Fast forward to about a year and a half later, and things have become a little clearer. Even after a shaky rookie season — exacerbated by a lack of playing time and not playing to his strengths — there’s plenty of reason to think the Bulls have found another steal a la Taj Gibson and Jimmy Butler.
In fact, don’t be surprised if his 2013-14 mirrors Jimmy’s 2012-13. But more on that in a minute.
Teague hasn’t really been around long enough/played the minutes to have extensive game film available. But this video, of his 25-point performance at this year’s Las Vegas Summer League is a nice snapshot of some of the things he does well. Yes, I know it’s just summer league, but I’m not totally sure that matters in terms of seeing some of the skills he’s picked up.
Teague is one of the absolute fastest players in the NBA. Honestly, he might be as fast or faster than Derrick Rose in a straight sprint. I know that’s borderline heresy, but I don’t know what to tell you. It’s this speed that allows Teague to knife into the lane repeatedly even while defenders are playing six feet off of him. Watch him explode to the rim for an and-one at the 1:50 mark in the above clip. He goes away from the pick and then leaves CJ McCollum behind, forcing him to foul.
But one of the things that jumps out from that clip is Teague’s use of hesitation and changing speeds to keep defenders off balance. That’s one of the things Chris Paul has become known for, and it’s one of the reasons he’s the best point guard in the NBA. Look at the very first play in that video, where Teague comes around a screen, stops, crosses over and waits just half a second to get McCollum back on his heels before going past him to the rim. Similarly, check out the play at the 0:45 mark, where Teague stays under control and keeps Thomas Robinson, defending the roll man, from committing to guarding either player. He does it again in the very next play, creating a driving lane by hesitating at the elbow and waiting for the help defender to jump out of the way.
Teague also has great vision and plays unselfishly. He loves throwing wraparound passes like the one at the 22-second mark. At the 9-second mark, he gets into the lane and rather than force the issue, he stops and finds his big man, who gets fouled. He runs a pick and roll like a maestro, even at his experience level and without any threat of a jumpshot.
The jumper is the biggest thing, although it seems like he’s improved there over the summer. He hits three threes in the video, and doesn’t hesitate at all before shooting. His form looks good. He still needs to prove he can do it on a consistent basis, but it’s far from hopeless. He shot 33 percent on long twos last season (9/27) which isn’t good, but it’s not quite horrific. Of course, the 14.3 percent he shot on threes (4/28) is pretty awful, so who knows?

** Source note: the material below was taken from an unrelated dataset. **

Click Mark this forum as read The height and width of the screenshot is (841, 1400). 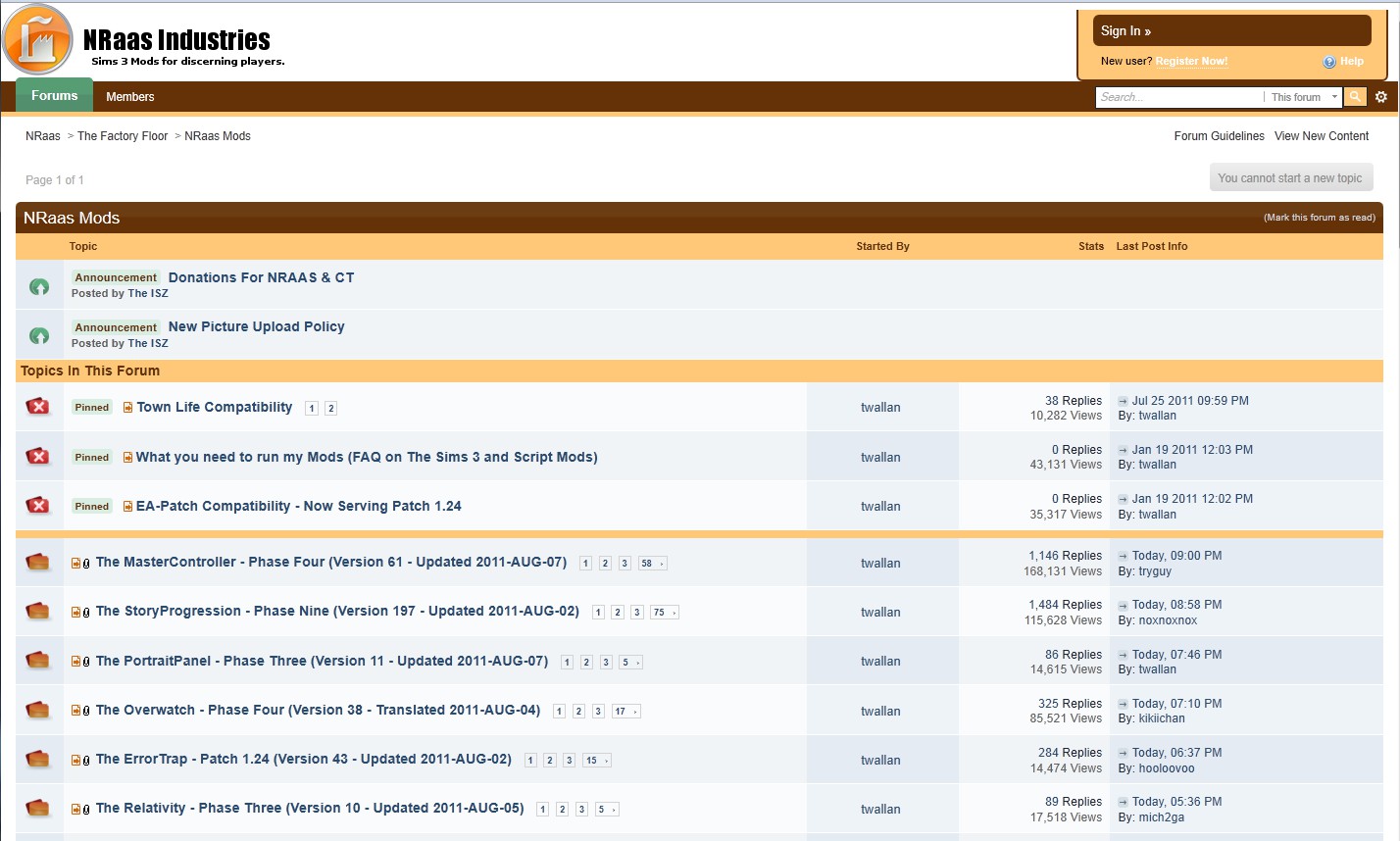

Teague wasn’t exactly hesitant to attack the rim last season, but he’s not very good at finishing there just yet. He’s a fairly small person, so that’s somewhat understandable, but he needs to do better than 47 percent at the rim (24/51). Again, in the above clip, he does pull off some decent finishes, but as before, we’ll need to see it consistently.
His defense also needs work, as is true of most rookie point guards. He’s got the tools to be at least above average on that end, if he puts in the time on it, so we’ll just have to see.
So why do I think he’ll break out this year? There are a few reasons, most of which I’ve already mentioned. The main thing is that he should get more consistent minutes this year and will — hopefully — be put in a better position to succeed. Teague definitely needs the ball in his hands to be effective, and he spent far too much time spotting up in the corner while Marco Belinelli ran a pick and roll. Give Teague the ball and give him some freedom, and he’ll do much better.
Additionally, his jumper does seem to have progressed, and that will go a long way toward determining his success. If he can get into the lane at will already, what might he do if defenders have to respect his jumper?
Remember what I said about his 2013-14 mirroring Jimmy’s 2012-13? Well, Jimmy started that year with a breakout performance at LVSL (check), then a few months of production in relative obscurity before injuries gave him an opportunity he seized with gusto. Guess who stands between Teague and a major role on this team?
That’s right, the one and only
Hurt Kinrich Kirk Hinrich! He of the constant injuries and generally lackluster play. My prediction is that Kirk goes down for a little while around Christmas, Teague steps up and suddenly Kirk becomes mostly irrelevant.
Watch out, NBA. Marquis Teague is coming for you.